═══ READING TEXT ═══

A study published today in the New England Journal of Medicine suggests that cutting back on calories will help you lose weight, and it doesn’t matter if the cut calories are fats, proteins, or carbohydrates. These three main sources of calories are called macronutrients.
In other words: A calorie is a calorie is calorie.
Which is what was taught in medical school 30 years ago.
Short-term scientific studies over the last 15 years have suggested that the macronutrient composition of the diet was an important determinant of weight-loss success. Some studies favored low-fat diets, others low-carb diets. Others found no effect.
The study at hand was done under the auspices of the Harvard School of Public Health, Harvard Medical School, the Pennington Biomedical Research Center of the Louisiana State University System, and the National Heart, Lung, and Blood Institute. The study authors, who rank among the best obesity researchers in the world, write:
The possible advantage for weight loss of a diet that emphasizes protein, fat, or carbohydrates has not been established, and there are few studies that extend beyond 1 year.
811 overweight and obese adults were randomly assigned to one of four calorie-restricted diets with the following percentages of calories derived from fat, protein, and carbohydrates, respectively:
1) 20, 15, and 65%
2) 20, 25, and 55%
3) 40, 15, 45%
4) 40, 25, 35%
Participants were given group and individual instructional sessions frequently over a period of two years. Baseline levels of caloric intake were calculated for each participant, then they were instructed how to reduce that intake by 750 calories per day. The physical activity goal was 90 weekly minutes of moderate exercise. Low-glycemic index carbohydrates were recommended in each diet. Subjects were instructed to record food intake in a daily food diary and in a Web-based self-monitoring system. Average age was 51. Average weight was 93 kg (205 lb). Average body mass index was 33. Women were 64% of the subjects.
80% of the subjects completed the two-year study. Of these, average weight loss was 4 kg (8.8 lb).
Subjects in all groups lost about 6 kg (13.2 lb) on average, regardless of which diet they ate.
Subjects’ ratings of hunger, satisfaction, and satiety were similar for all diet groups.
People who faithfully attended instructional sessions definitely had better weight loss.
As measured after two years, weight loss amounts were quite similar whether someone ate 15% protein or 25% protein, 20% fat or 40% fat, 65% carbohydrate or 35% carbohydrate.
Fourteen or 15% of subjects over two years were able to lose at least 10% of their initial body weight.[Improved health usually requires loss of at least 5% of initial body weight.
Subjects who completed the study had an average weight loss of 6.5 kg (14.3 lb) at six months, which indicates a reduction of daily caloric intake of 225 calories (not the goal of 750).
Clinical markers of diet compliance confirmed that subjects generally had major problems adhering to their assigned diets.

═══ DATA BELOW ═══

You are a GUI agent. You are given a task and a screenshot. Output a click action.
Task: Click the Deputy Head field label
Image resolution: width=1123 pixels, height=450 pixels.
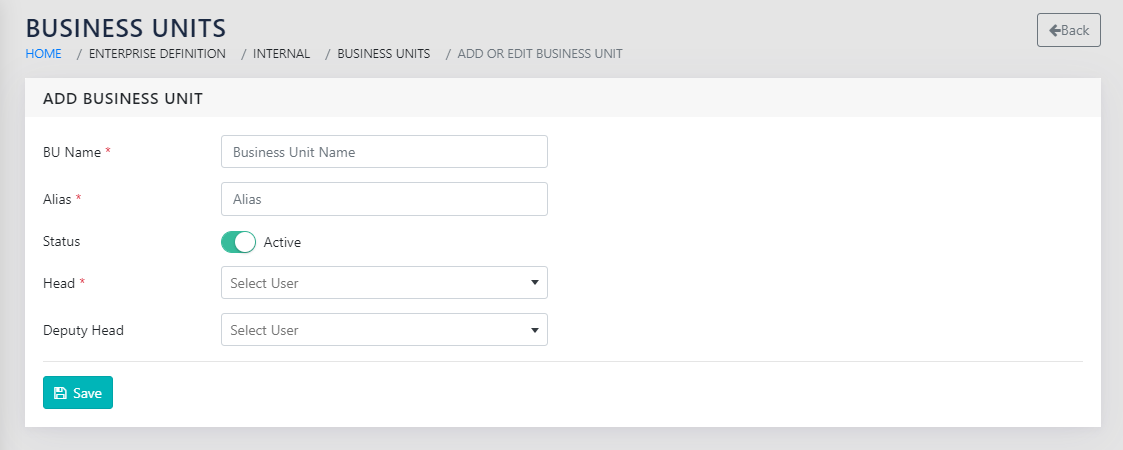pyautogui.click(x=83, y=330)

═══

• _PROBLEM TO SOLVE_
Continue the article about the two-year study of calorie-restricted diets, starting right after its final sentence.

• _FINAL ANSWER_
Seven percent of participants had “serious adverse events,” with no difference among the diets. [No details provided.]
The Researchers’ Main Conclusion
Reduced-calorie diets result in clinically meaningful weight loss regardless of which macronutrients they emphasize.
Losing excess weight is hard!
If you want to lose excess weight, reducing caloric intake is important. The researchers judged a food diary to be an important tool, and I agree.
Although average amounts of weight lost over two years is not much, some individuals do much better than average. That could be you.
In case you’re wondering, the Mediterranean diet is closest to dietary pattern #3 above. The Mediterranean diet is considered moderate or middle-of-the-road in terms of the three macronutients. Pattern #1 is a standard low-fat diet. Pattern #4 is reminiscent of the Atkins diet, which is low-carb.
Only one dietary pattern has been shown to prolong life and reduce rates of cancer (breast, colon, prostate, and uterus), cardiovascular disease (heart attacks and strokes), type 2 diabetes, dementia (both Alzheimers and vascular dementia, Parkinsons disease, chronic obstructive pulmonary disease, and melanoma. That’s the Mediterranean diet. Not low-fat. Not low-carb.
The authors surmise that unspecified “behavioral factors” rather than macronutrient metabolism are the main influences on weight loss. Allow me to name the major influential behavioral factors: commitment, discipline, and willpower. These seem to be verboten in some quarters of the obesity research community.
George Carlin had a famous comedy routine called “The Seven Dirty Words You Can’t Say on Television.” Well these are The Three Dirty Words You Can’t Say in Obesity Research Reports:
Commitment Discipline Willpower
Sacks, Frank M., et al. Comparison of Weight-Loss Diets with Different Compositions of Fat, Protein, And Carbohydrates. New England Journal of Medicine, 360 (2009): 859-873.
Parker-Pope, Tara. Study Zeroes In on Calories, Not Diet, for Loss. New York Times online, February 25, 2009. Accessed February 28, 2009.